I could choose the least tumultuous side of the waters and try and make my way trough the incoming flood, or I could retreat and find another way, or, perish the thought, cancel the appointment and go home.

What would “common sense” dictate?

I don’t know.

But I do know that  appointments are to be kept and so I forged forward.

As I proceeded in the swirling waters, the one thing I did not know and could not know was whether the remaining grates were where they belonged on the drain, or whether I would drive the car into a hole and get stuck, or even if the road was no longer there – all was obscured by the abundance of gushing and frothing water.

As I cleared that barrier, and made my way through the torrent of water flowing as from a cataract from the park I crested the wee hill to a ‘T’ junction. My plan was to turn left. It transpired that was a good plan as there had been a massive inundation complete with masses of gravel and stones and even now, with water obscuring the full extent, it was clear the road to the right was impassible to all.

I made my planned left turn and drove the ‘middle’ road – the ‘high’ road would have been accessed by turning right, the blocked way and the ‘lower’ road, well when I first turned left I would have to have turned right at that point to get to it.

The course of this ‘middle’ road travels laterally, traversing the hillside and additionally took me higher up the hillside. On this road there were few vehicle roads on the right, the steep hillside side, but many footpaths providing access to the hillside homes. These footpaths, all concreted and basically forming continuous stairways were now all converted to stream-beds, cataracts and water falls.

Through the rainfall, wiper blades banging back and forth trying to keep the windscreen somewhat clear and the inevitable build up of moisture on the inside of the glass could not hide the fact that it was quite an impressive sight – as long as you do not have to travel on any of the footpaths up the mountain and the water is not finding an egress into the homes clinging on the mountainside.

A glance to my left, downwards and city side, and I cannot see the city. It is shrouded in cloud and pelting rain.

At this rather late and belated point I began to think that this wasn’t one of the wisest things I had ever done.

But, I had chosen, there was literally no turning back – I could only press onwards.

Completing the traverse of the mountain side, the time came to move down towards the plain. As I descended, once again I passed more cast iron grates peering up from the waters giving silent warning that the storm drain below had been utterly compromised.

→ Exercise task A
In the flood passage, what had the concreted footpaths along the "middle" road turned into?
→ Exercise task B
Reproduce the flood passage from "As I proceeded" up to and including "and frothing water.".
→ Exercise task C
Resume the flood passage, picking up right after its last sentence.
The material after this point comes from a separate source.

→ Supplied information
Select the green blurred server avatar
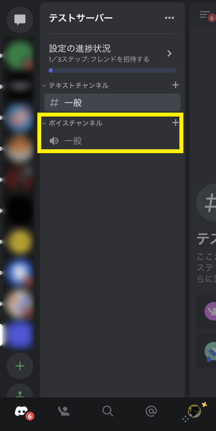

→ Written reply A
Stream-beds, cataracts and water falls.

→ Written reply B
As I proceeded in the swirling waters, the one thing I did not know and could not know was whether the remaining grates were where they belonged on the drain, or whether I would drive the car into a hole and get stuck, or even if the road was no longer there – all was obscured by the abundance of gushing and frothing water.

→ Written reply C
Once on the flatter part of the city a new sight greeted me. The waters that had entered the storm drains up the mountain, filling the pipes to their capacity, had now, on the level, been translated into geysers, forcing the manhole covers off and bubbling, gurgling and sometimes forming great columns of water erupting out of the drains and onto the streets.

The world is truly upside down when the drains – which are supposed to remove unwanted excess water are now the conveyance for delivering massive amounts of unwanted water onto the streets.

At last I turned onto a main road where I joined a line of slowly moving vehicles – now I could relax a bit. Being at the tail end of moving queue of vehicles I had, in effect, an independent guide as to the depth of the water ahead and indeed if the road was missing below the surface of the water. My task was to follow the queue and the vehicle in front would declare the depth of the water and if there were any hidden dangers. I would not have to discover that for myself.

Sometimes it is best to be at the back of a queue and not leading one.

As we moved along – slowly as it turned out, no one seemed to be in a great rush – I was faced with the sight of great piles of cobbles, torn from the surface of the road and compelled downstream until at an appropriate point they were deposited in a great heap.

Water is a powerful force.

The vehicles in front of me would sometimes weave all over the road to find the shallowest path or to avoid some obstruction but we continued to make slow but steady forward progress.

At the end of this journey, whilst it was still raining, although the intensity had left off by a large margin, I arrived for my appointment and on time.

This kind of flood is not ‘news-worthy’ as it is a ‘localised problem’. No one outside of Turkey would have heard about it. It was not ‘news-worthy’ that is, unless you are one of the families who had the force of the flood come in the front door and out the back – leaving behind a legacy of mud, debris and misery.

We had but some muddy water come into the courtyard – an insignificant, minor inconvenience, nothing more.

Some of our neighbours had bedding and furniture inundated, floors engulfed in mud and foreign matter.

But, as I said at the beginning, there is change. This year we actually had a spring – it lasted more than a month and in that time there was no flood. Every year there is at least one flood – normally – sometimes more.

But not this year.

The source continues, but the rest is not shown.